Reproduce the records precisely. Omit every picture.

(DATA SHOWN Opens)

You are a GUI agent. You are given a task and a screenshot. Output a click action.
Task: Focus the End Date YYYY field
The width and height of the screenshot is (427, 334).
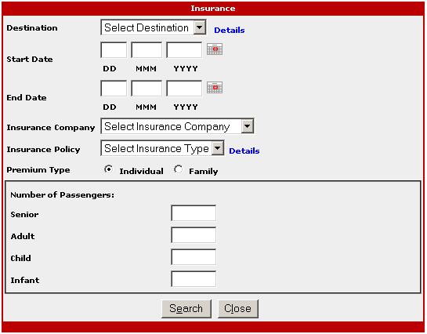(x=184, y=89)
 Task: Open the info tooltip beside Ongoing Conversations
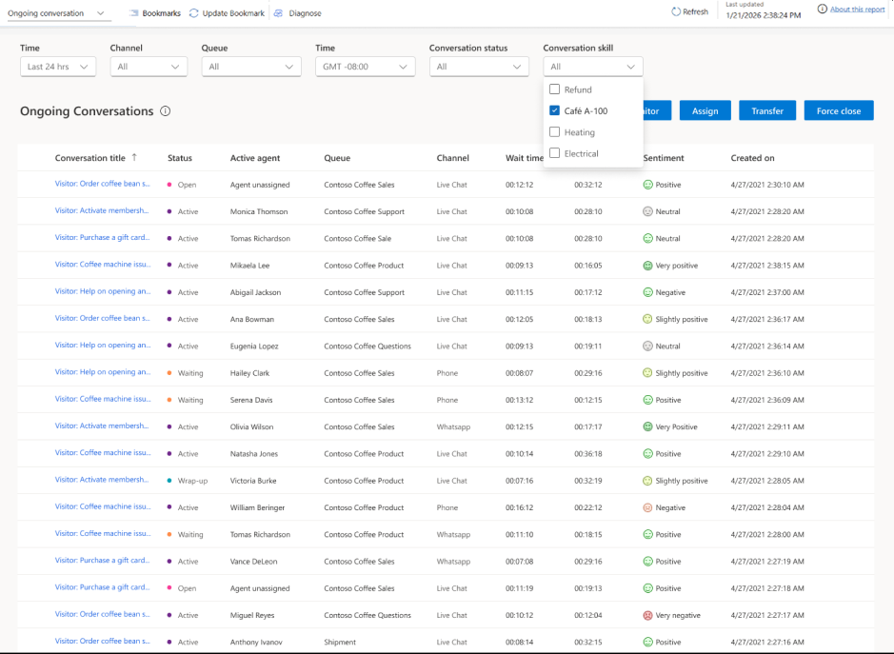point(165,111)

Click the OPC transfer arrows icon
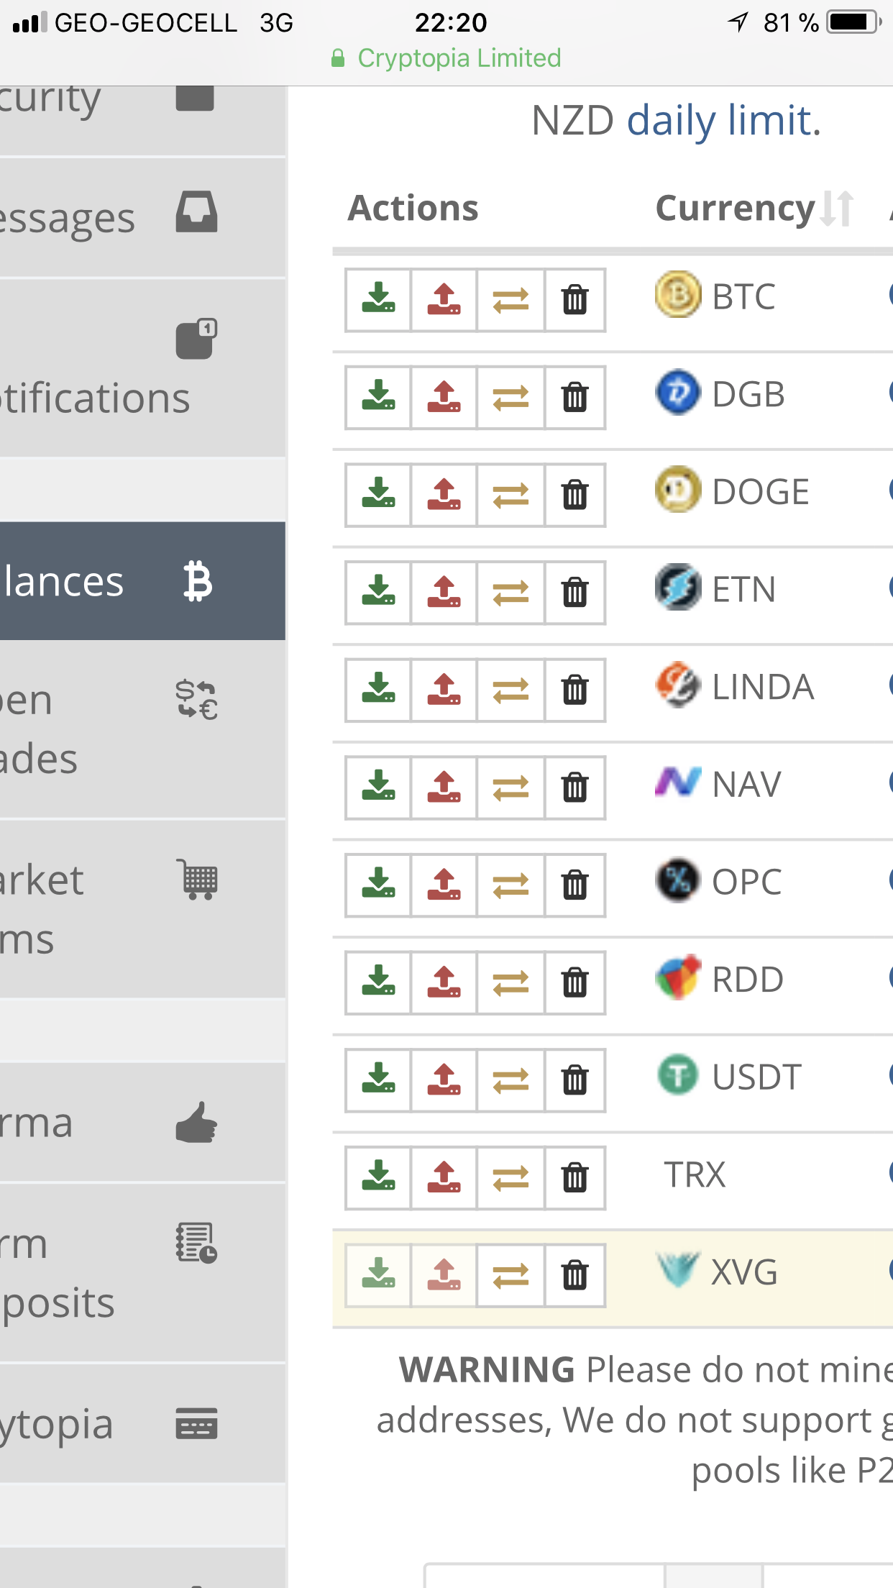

(DATA SHOWN Closes)

- SOLUTION -
You are a GUI agent. You are given a task and a screenshot. Output a click action.
Task: Focus the End Date YYYY field
The width and height of the screenshot is (427, 334).
(x=184, y=89)
 Task: Open the info tooltip beside Ongoing Conversations
point(165,111)

Click the OPC transfer arrows icon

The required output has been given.